12. The screwdriver as recited in claim 11, wherein a portion of the members forming said one-way clutch are disposed at or through an opening in the reversing element.

13. The screwdriver as recited in claim 12, wherein the reversing element and the spindle are coaxially disposed.

14. The screwdriver as recited in claim 11, wherein the predetermined orientation is set by setting the position of the steel ball in different detents.

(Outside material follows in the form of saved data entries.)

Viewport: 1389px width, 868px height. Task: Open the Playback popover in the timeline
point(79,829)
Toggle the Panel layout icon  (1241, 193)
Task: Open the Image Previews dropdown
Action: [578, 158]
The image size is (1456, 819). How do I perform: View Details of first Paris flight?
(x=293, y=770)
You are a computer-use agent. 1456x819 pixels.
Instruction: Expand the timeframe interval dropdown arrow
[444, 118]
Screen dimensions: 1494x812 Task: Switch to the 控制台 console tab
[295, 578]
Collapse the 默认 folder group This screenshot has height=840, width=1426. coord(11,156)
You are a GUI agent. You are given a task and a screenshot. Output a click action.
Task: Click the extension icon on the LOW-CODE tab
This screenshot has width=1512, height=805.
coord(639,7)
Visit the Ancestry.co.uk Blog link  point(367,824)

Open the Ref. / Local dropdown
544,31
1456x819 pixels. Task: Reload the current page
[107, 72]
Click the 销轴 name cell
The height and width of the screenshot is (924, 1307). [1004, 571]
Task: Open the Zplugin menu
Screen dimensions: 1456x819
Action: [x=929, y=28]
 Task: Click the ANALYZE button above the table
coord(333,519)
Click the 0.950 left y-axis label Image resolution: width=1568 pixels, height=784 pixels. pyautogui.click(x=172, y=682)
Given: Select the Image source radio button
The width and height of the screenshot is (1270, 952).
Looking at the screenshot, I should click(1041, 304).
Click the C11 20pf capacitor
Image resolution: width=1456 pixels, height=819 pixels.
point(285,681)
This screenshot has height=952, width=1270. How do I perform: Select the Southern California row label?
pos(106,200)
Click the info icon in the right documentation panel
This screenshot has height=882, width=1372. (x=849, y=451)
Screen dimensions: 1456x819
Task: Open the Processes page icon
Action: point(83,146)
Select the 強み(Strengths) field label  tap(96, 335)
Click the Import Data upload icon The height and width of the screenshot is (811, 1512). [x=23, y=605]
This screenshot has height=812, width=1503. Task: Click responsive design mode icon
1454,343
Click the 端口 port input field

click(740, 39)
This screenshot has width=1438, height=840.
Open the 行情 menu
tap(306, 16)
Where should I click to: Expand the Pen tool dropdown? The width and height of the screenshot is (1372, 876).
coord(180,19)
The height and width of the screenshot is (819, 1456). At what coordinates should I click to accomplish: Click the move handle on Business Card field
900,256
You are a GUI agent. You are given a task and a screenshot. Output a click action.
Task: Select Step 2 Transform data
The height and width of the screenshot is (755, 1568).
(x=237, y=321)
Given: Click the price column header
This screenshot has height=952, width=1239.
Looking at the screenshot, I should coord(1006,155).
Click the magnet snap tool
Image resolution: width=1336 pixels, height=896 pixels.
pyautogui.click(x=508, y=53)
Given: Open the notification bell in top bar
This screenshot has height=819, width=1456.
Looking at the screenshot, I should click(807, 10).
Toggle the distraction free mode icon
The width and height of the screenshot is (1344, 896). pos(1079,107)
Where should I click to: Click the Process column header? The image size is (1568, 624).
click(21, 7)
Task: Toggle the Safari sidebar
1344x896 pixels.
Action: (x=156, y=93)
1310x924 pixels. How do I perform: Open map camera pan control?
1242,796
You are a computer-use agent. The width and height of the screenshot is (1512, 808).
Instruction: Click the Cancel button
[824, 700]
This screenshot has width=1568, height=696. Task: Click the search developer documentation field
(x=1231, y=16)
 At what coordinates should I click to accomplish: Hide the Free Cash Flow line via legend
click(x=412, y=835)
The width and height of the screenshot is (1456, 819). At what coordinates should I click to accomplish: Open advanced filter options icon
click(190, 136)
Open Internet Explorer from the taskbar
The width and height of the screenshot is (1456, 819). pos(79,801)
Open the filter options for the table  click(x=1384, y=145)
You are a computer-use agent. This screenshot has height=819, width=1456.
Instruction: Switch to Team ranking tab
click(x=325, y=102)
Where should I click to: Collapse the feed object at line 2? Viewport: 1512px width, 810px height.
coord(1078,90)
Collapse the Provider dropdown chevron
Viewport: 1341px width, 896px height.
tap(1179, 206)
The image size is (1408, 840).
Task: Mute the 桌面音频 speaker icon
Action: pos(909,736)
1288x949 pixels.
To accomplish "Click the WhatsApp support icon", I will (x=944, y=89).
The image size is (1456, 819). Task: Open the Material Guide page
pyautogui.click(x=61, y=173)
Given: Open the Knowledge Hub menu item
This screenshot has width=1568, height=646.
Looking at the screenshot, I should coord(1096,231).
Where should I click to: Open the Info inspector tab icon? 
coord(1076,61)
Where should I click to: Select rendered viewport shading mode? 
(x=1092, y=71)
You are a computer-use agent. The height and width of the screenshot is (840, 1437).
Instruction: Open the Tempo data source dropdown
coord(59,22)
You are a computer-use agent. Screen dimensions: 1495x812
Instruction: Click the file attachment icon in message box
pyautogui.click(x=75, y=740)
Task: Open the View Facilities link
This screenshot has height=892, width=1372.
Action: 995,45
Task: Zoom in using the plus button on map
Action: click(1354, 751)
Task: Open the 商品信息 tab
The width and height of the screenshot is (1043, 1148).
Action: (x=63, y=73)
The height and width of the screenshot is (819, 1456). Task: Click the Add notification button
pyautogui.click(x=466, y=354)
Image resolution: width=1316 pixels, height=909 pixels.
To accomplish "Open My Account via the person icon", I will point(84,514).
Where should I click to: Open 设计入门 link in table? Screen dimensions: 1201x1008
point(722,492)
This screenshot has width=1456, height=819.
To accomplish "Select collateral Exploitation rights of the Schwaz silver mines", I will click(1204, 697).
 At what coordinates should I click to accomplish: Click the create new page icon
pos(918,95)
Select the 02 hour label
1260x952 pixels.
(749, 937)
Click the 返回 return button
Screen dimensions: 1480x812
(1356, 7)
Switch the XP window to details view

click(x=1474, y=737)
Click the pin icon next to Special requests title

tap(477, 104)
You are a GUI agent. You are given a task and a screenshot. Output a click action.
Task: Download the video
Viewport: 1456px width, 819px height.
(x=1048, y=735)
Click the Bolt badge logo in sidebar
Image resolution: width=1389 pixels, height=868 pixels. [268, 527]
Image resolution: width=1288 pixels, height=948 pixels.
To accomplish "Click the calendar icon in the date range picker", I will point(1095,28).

15. The bidirectional mechanical converter of claim 11, wherein the one-way clutch is constituted by a ratchet surface and a ratchet engaged therewith.

16. A bi-directional mechanical converter as claimed in claim 15 wherein said ratchet surface is provided on the circumferential surface of the gear on which it is located.

17. The bi-directional mechanical converter of claim 16 wherein said ratchet surfaces are disposed on circumferential surfaces of said drive wheel and said driven wheel.

18. The bi-directional mechanical converter of claim 15 wherein said ratchet surface or said ratchet teeth are disposed on said spindle.

19. The bi-directional mechanical converter of claim 15 wherein the rotational direction of the spindle is set by changing the position state of the ratchet teeth.

20. The bidirectional mechanical converter of claim 19, wherein a rotation direction of the main shaft is set by changing the position state of the ratchet by switching between positions preset in a circumferential direction of the main shaft by a reversing member.